Saved entries:
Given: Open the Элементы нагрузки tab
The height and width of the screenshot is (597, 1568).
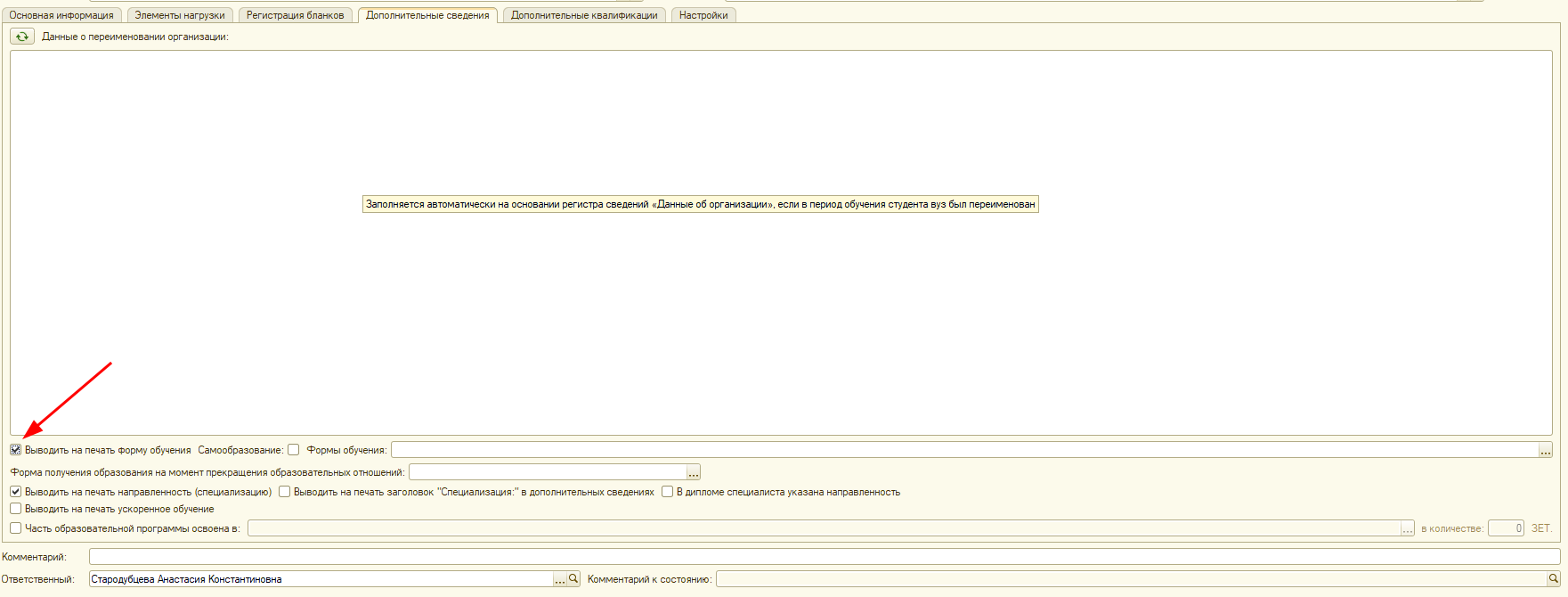Looking at the screenshot, I should (x=180, y=15).
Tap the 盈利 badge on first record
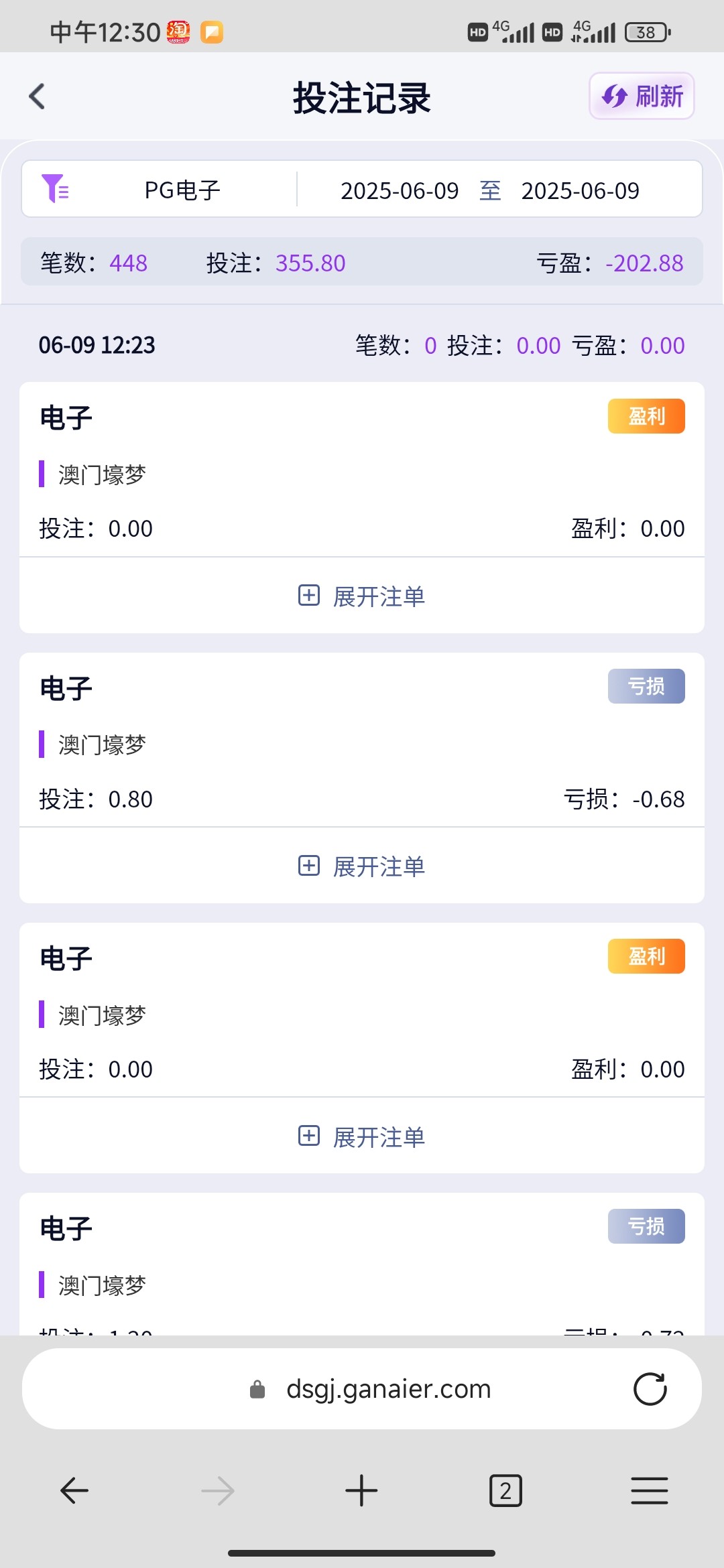 [646, 416]
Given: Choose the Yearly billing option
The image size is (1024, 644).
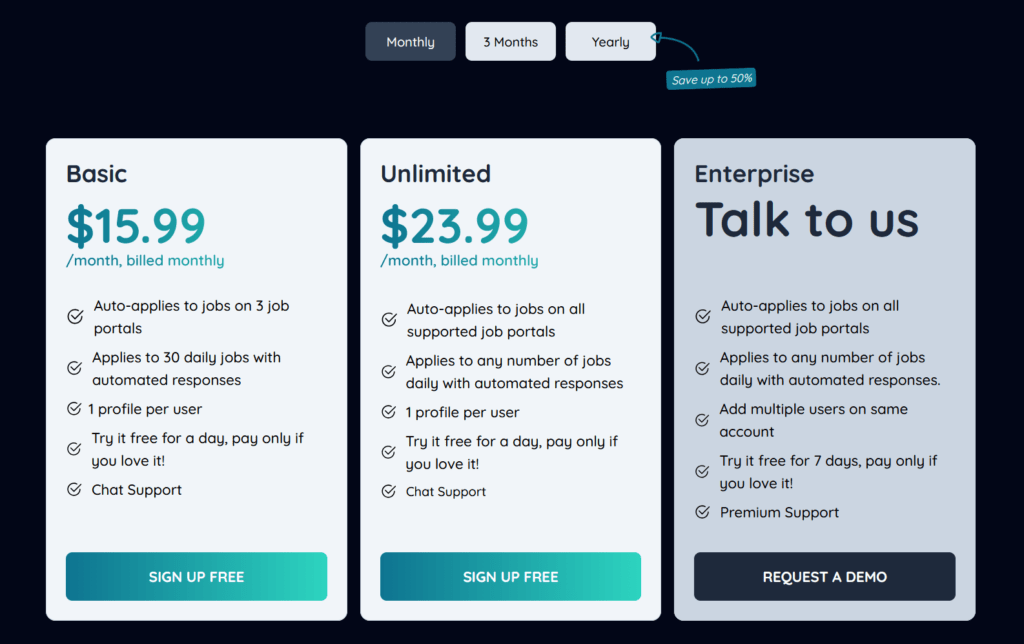Looking at the screenshot, I should [x=610, y=42].
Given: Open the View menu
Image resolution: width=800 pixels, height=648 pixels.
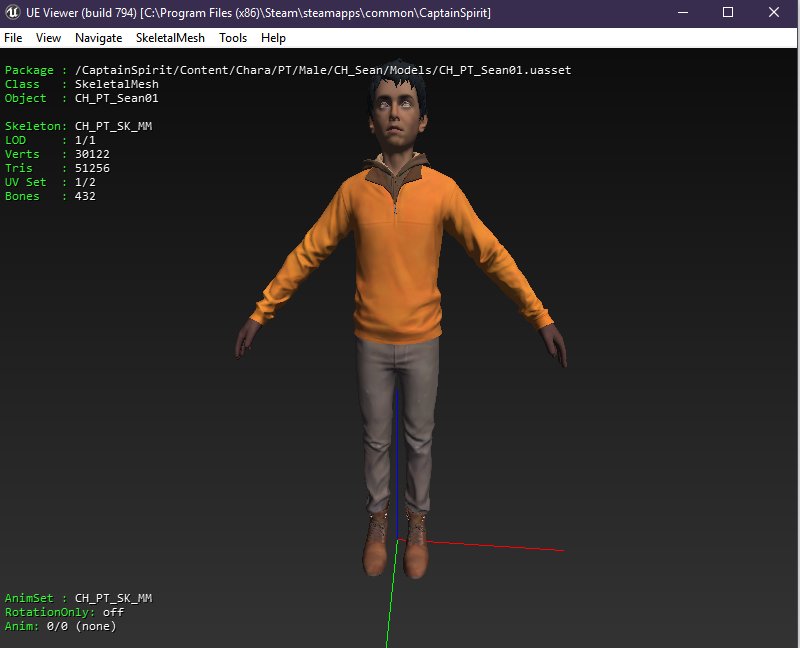Looking at the screenshot, I should pyautogui.click(x=48, y=38).
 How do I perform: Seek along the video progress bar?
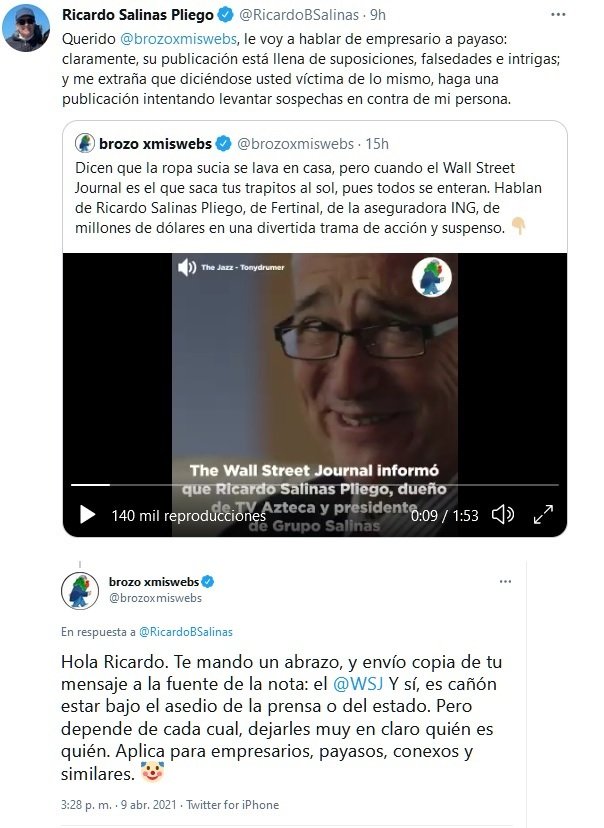pyautogui.click(x=315, y=484)
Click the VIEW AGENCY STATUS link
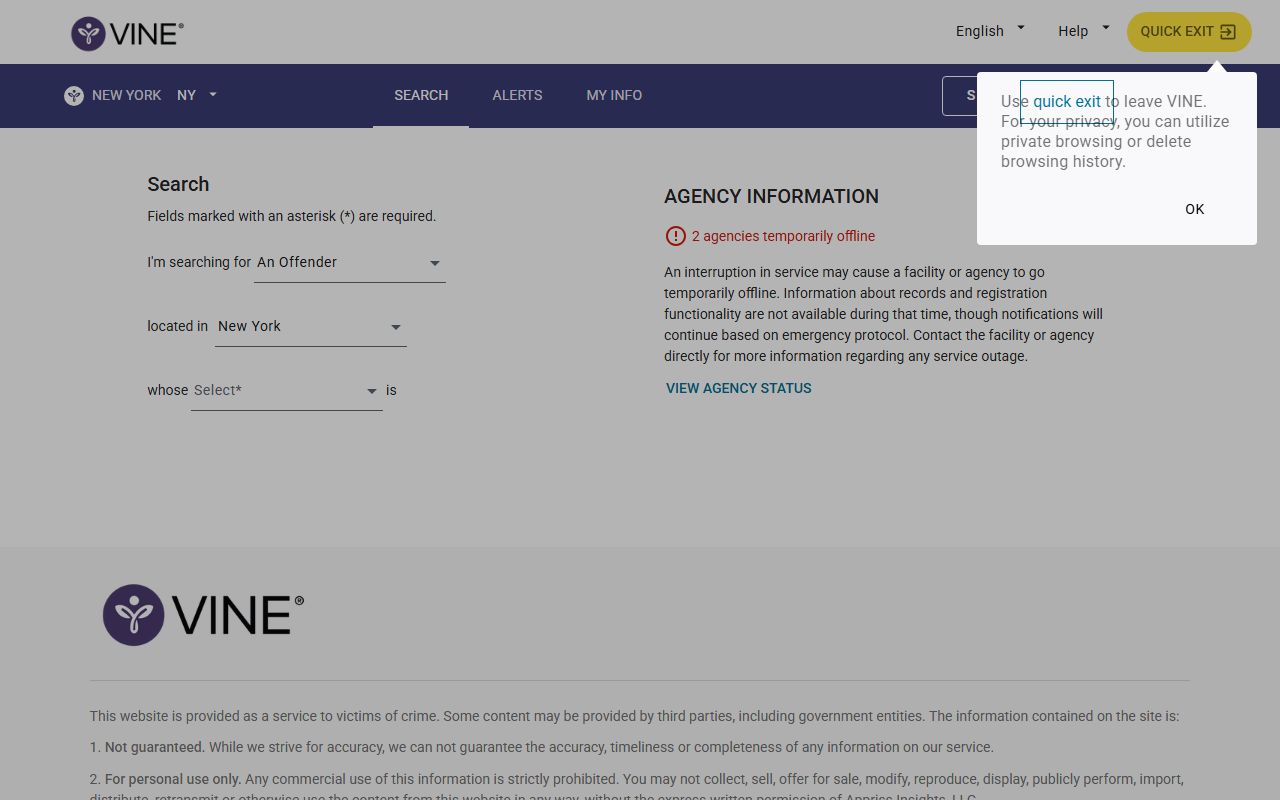Viewport: 1280px width, 800px height. [x=739, y=388]
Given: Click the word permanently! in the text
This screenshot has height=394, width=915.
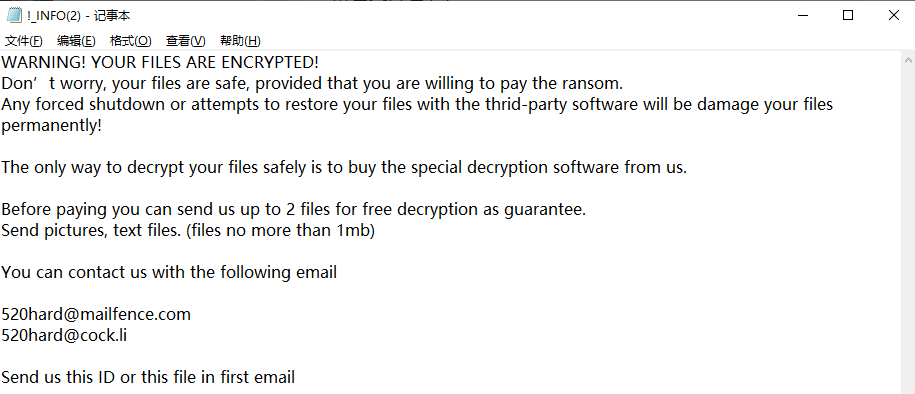Looking at the screenshot, I should point(51,125).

WHAT THIS TASK INVOLVES: Report how many lines of the data hold the string "Given"; give only the number.

YOUR RESPONSE: 4